DATASET EXTRACT:
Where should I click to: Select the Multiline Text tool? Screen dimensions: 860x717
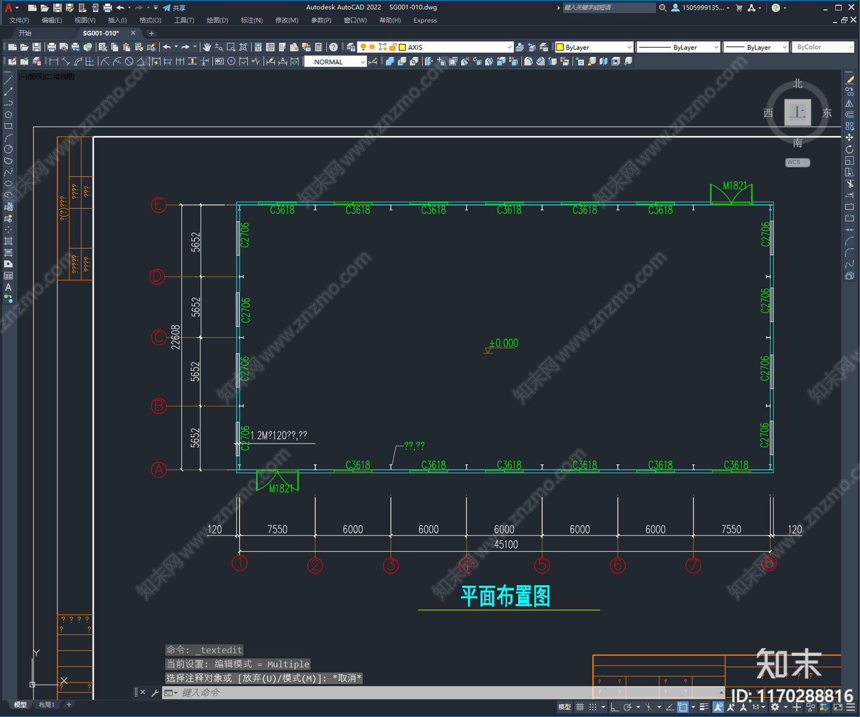8,287
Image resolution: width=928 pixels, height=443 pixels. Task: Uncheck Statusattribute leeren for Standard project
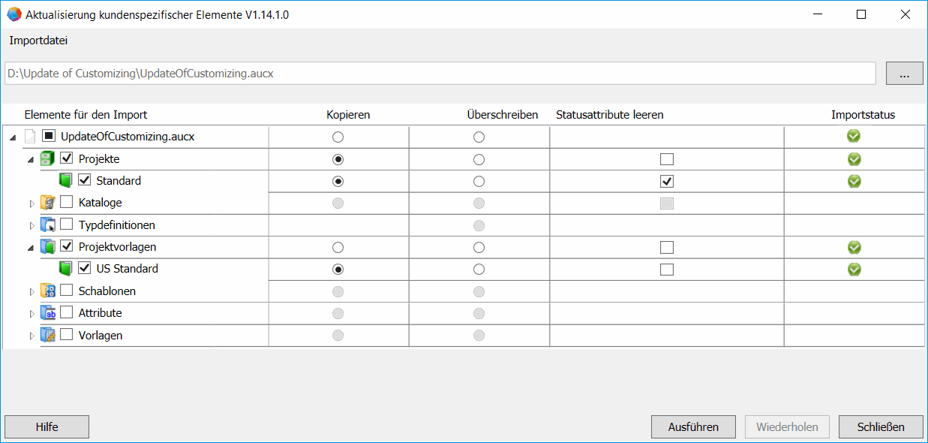pos(667,181)
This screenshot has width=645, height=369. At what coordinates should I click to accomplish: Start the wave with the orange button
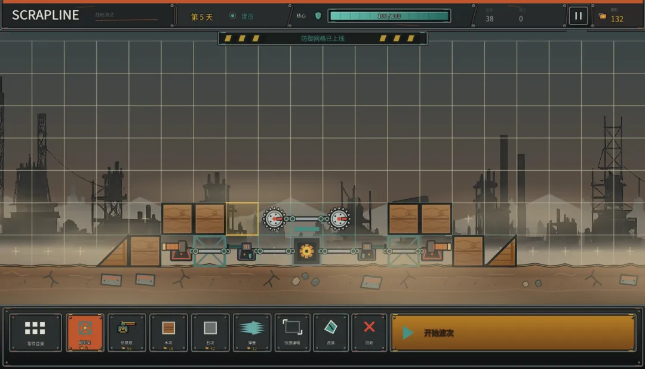[x=513, y=333]
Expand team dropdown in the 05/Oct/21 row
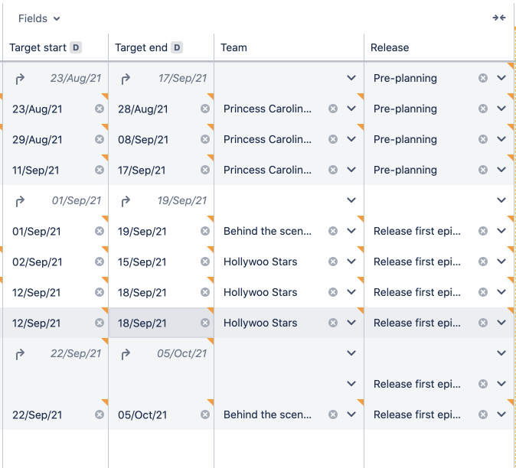Image resolution: width=516 pixels, height=468 pixels. 351,414
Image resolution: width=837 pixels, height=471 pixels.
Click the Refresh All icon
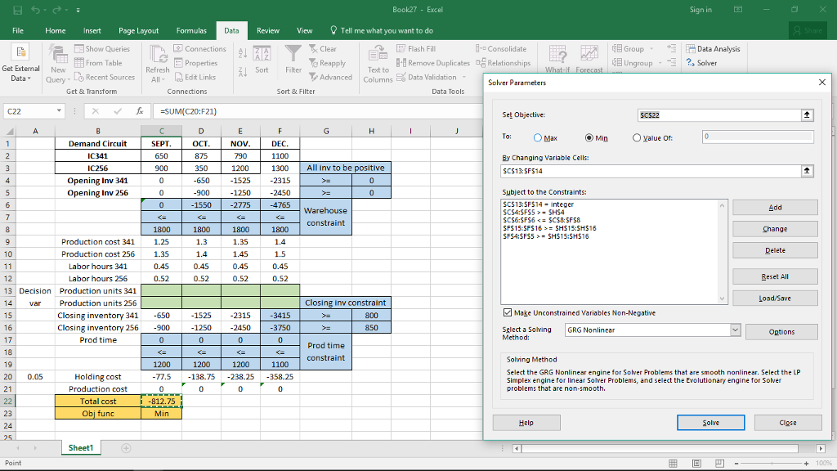click(157, 56)
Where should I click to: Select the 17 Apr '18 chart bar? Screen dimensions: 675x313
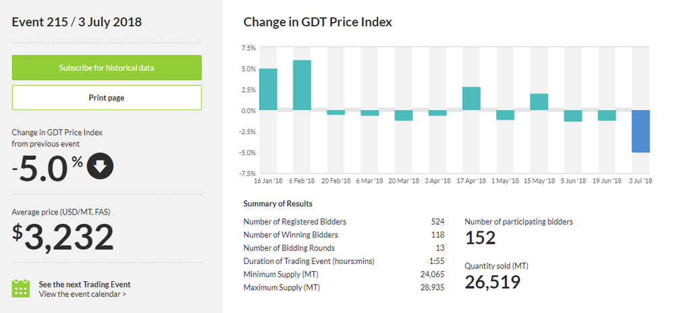click(x=471, y=98)
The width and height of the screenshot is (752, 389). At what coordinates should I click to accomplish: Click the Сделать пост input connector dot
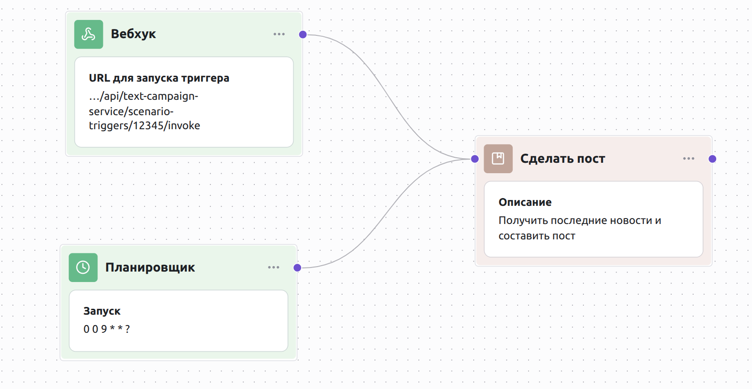[x=475, y=159]
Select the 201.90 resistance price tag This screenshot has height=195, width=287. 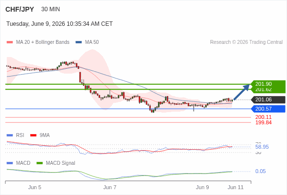pyautogui.click(x=268, y=84)
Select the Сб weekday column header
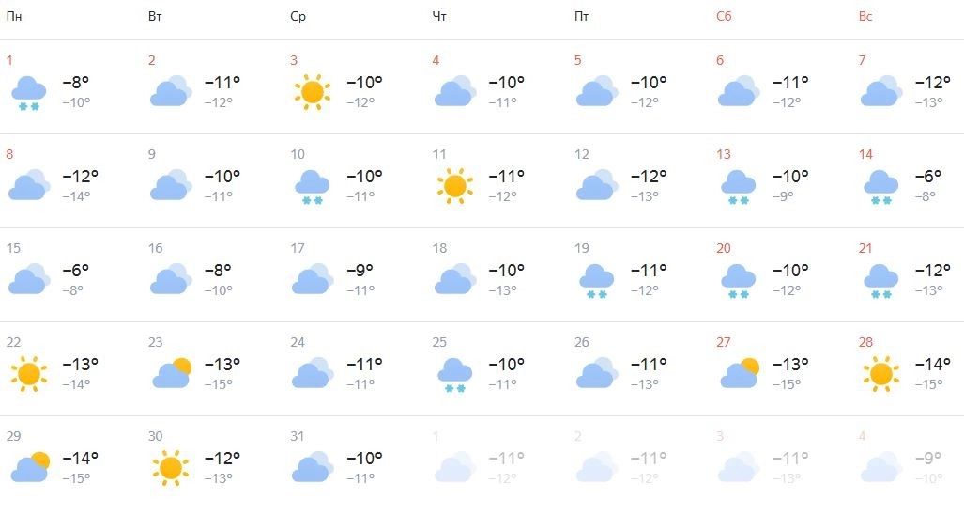 723,17
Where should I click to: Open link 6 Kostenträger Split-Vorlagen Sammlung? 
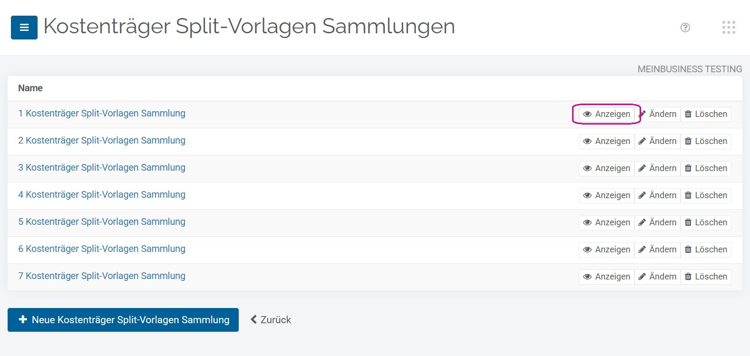click(102, 249)
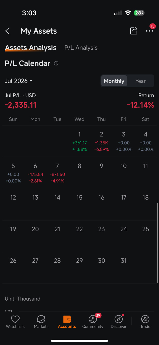This screenshot has height=345, width=159.
Task: Open the share icon in header
Action: click(134, 31)
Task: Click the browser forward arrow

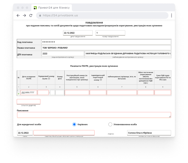Action: [x=24, y=16]
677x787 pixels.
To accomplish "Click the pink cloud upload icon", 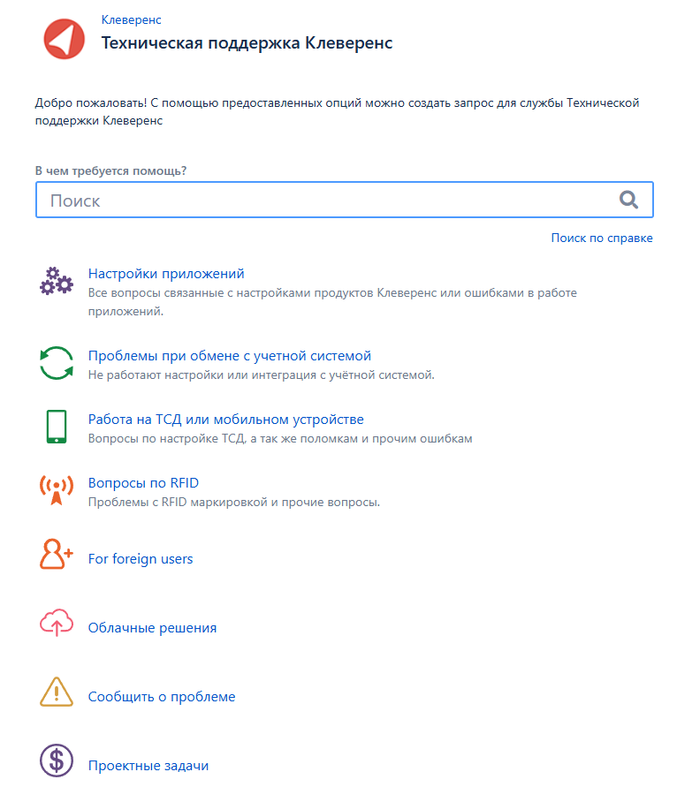I will click(57, 623).

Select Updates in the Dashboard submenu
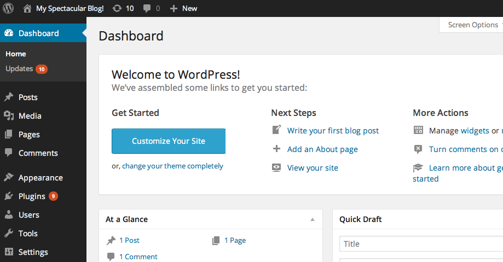click(x=19, y=69)
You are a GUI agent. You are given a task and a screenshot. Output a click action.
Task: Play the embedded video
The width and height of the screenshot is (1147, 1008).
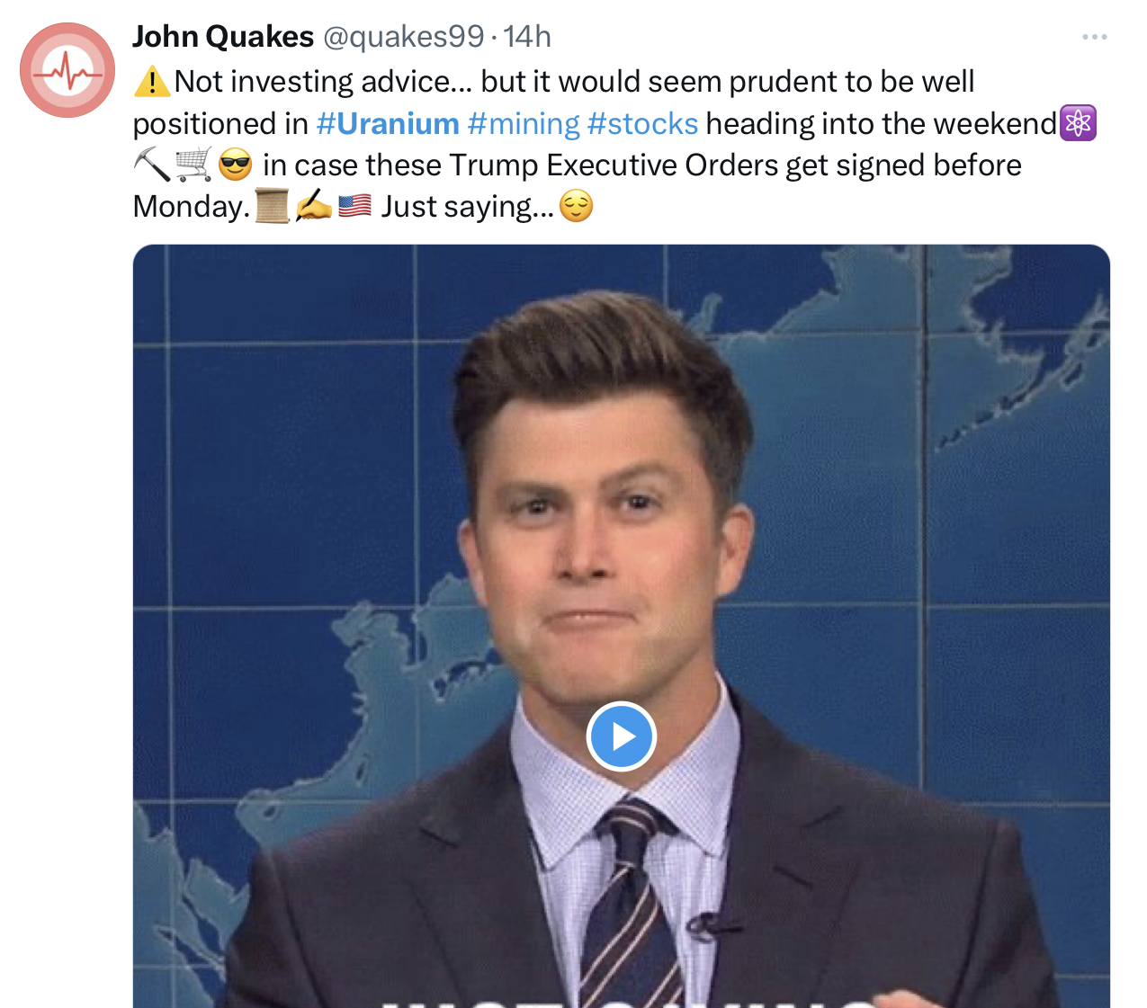621,736
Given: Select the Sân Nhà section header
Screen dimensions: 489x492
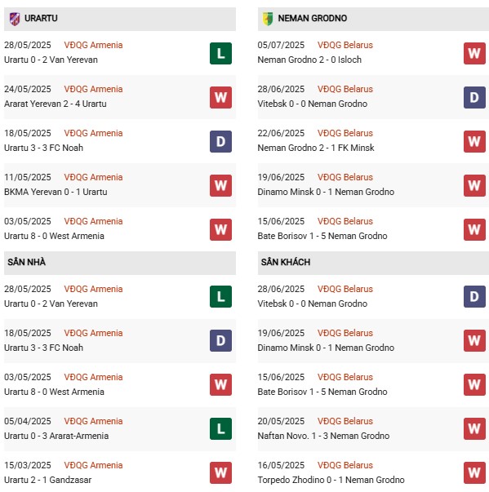Looking at the screenshot, I should point(120,263).
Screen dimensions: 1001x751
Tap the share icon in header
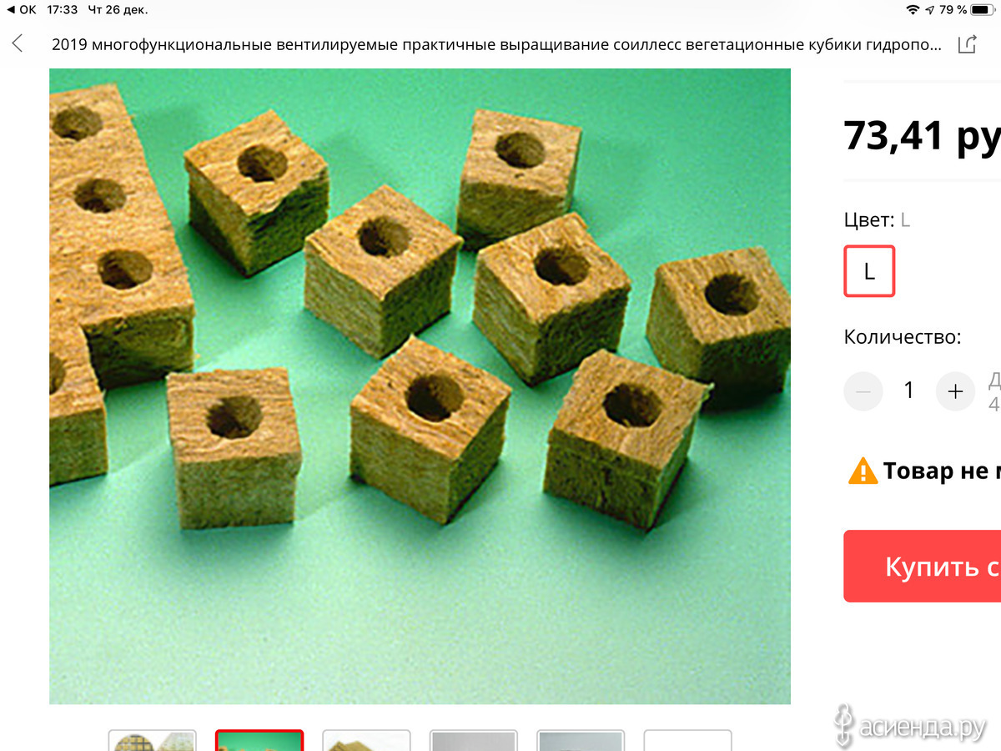[967, 43]
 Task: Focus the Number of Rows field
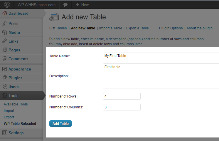tap(122, 96)
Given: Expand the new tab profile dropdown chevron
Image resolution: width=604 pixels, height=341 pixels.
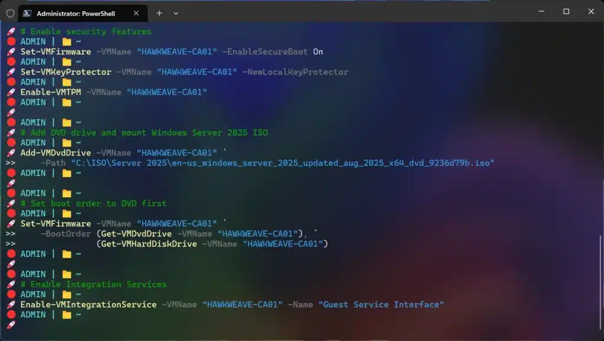Looking at the screenshot, I should click(x=176, y=12).
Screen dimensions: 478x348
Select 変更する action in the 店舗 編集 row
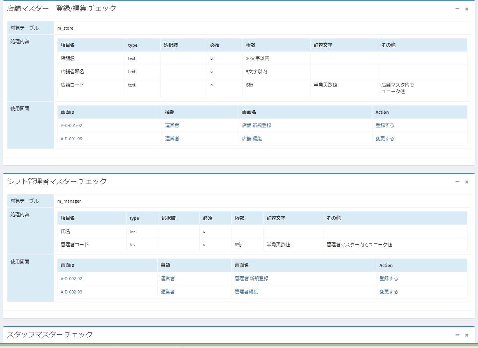pos(384,138)
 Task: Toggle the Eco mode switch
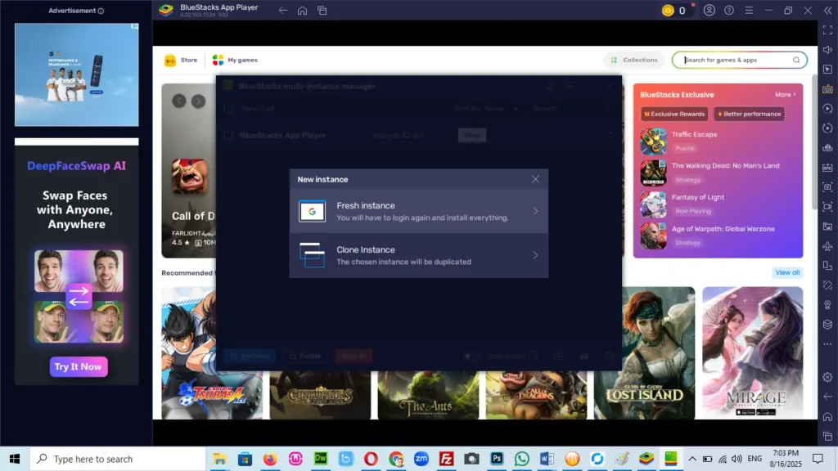click(471, 357)
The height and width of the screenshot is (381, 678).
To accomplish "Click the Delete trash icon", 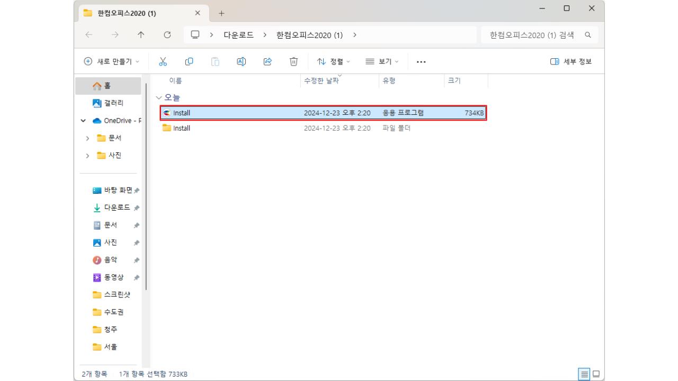I will point(293,61).
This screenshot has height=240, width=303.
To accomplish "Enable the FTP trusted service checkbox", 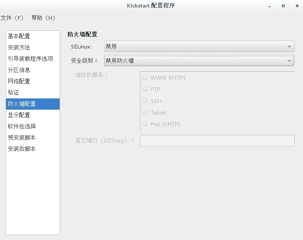I will [145, 89].
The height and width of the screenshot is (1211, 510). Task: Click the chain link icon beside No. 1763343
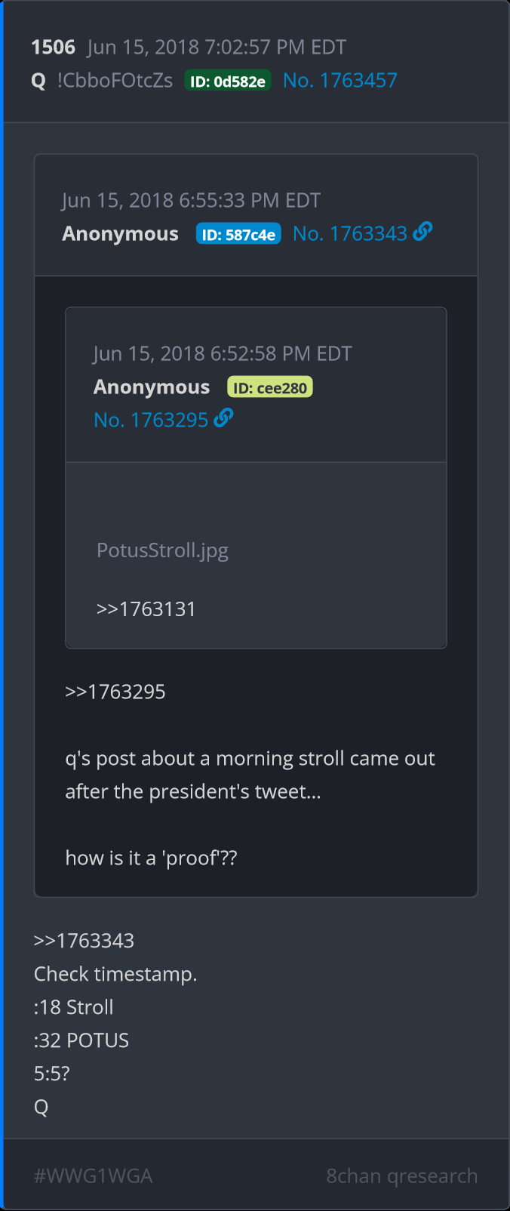423,232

INSTRUCTIONS FOR THE TASK: Output, exactly as written, only the lines from the beginning of the listing through the line containing "Image resolution: width=837", both included, and no pictures.

WRITTEN ANSWER:
Where should I click to: Select the Multiline Text tool? Screen dimensions: 860x717
8,287
Image resolution: width=928 pixels, height=443 pixels. Task: Uncheck Statusattribute leeren for Standard project
pos(667,181)
This screenshot has width=645, height=369. At what coordinates should I click to accomplish: Start the wave with the orange button
[x=513, y=333]
Expand team dropdown in the 05/Oct/21 row
Image resolution: width=516 pixels, height=468 pixels. 351,414
Image resolution: width=837 pixels, height=471 pixels.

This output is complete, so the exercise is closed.